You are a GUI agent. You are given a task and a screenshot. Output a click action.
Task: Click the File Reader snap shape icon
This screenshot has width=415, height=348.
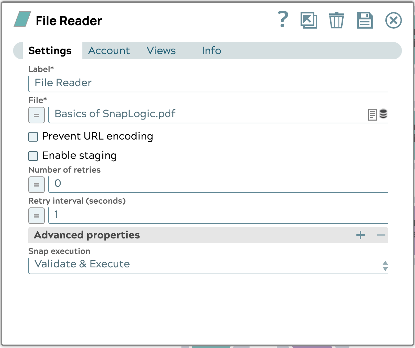click(22, 19)
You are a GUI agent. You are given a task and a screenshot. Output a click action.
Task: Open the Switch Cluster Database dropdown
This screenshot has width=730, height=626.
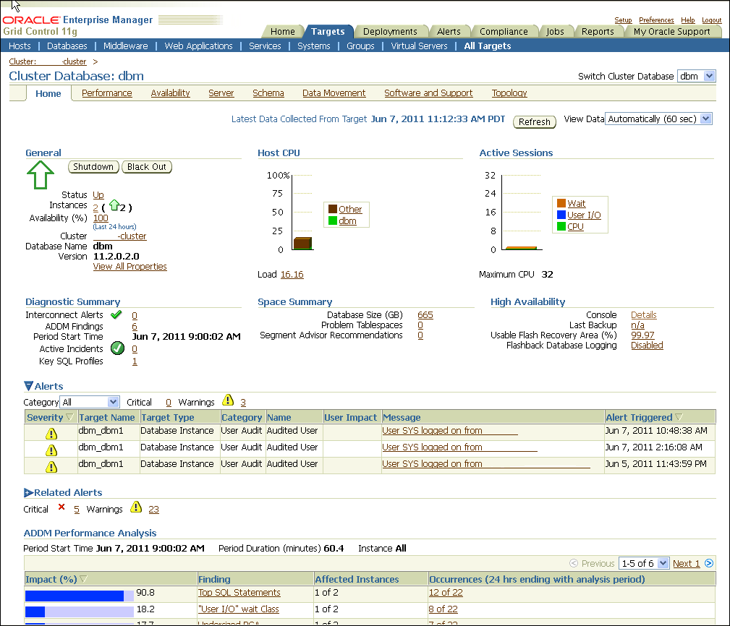pos(696,77)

--------------------------------

* _Directions_
Output the records exactly, pictures excluded.

* _Solved exercise_
You are a GUI agent. You are given a task and a screenshot. Output a click action.
Task: Click the File Reader snap shape icon
This screenshot has width=415, height=348.
click(22, 19)
You are a GUI agent. You are given a task and a screenshot. Output a click action.
Task: Open the Switch Cluster Database dropdown
This screenshot has width=730, height=626.
pos(696,77)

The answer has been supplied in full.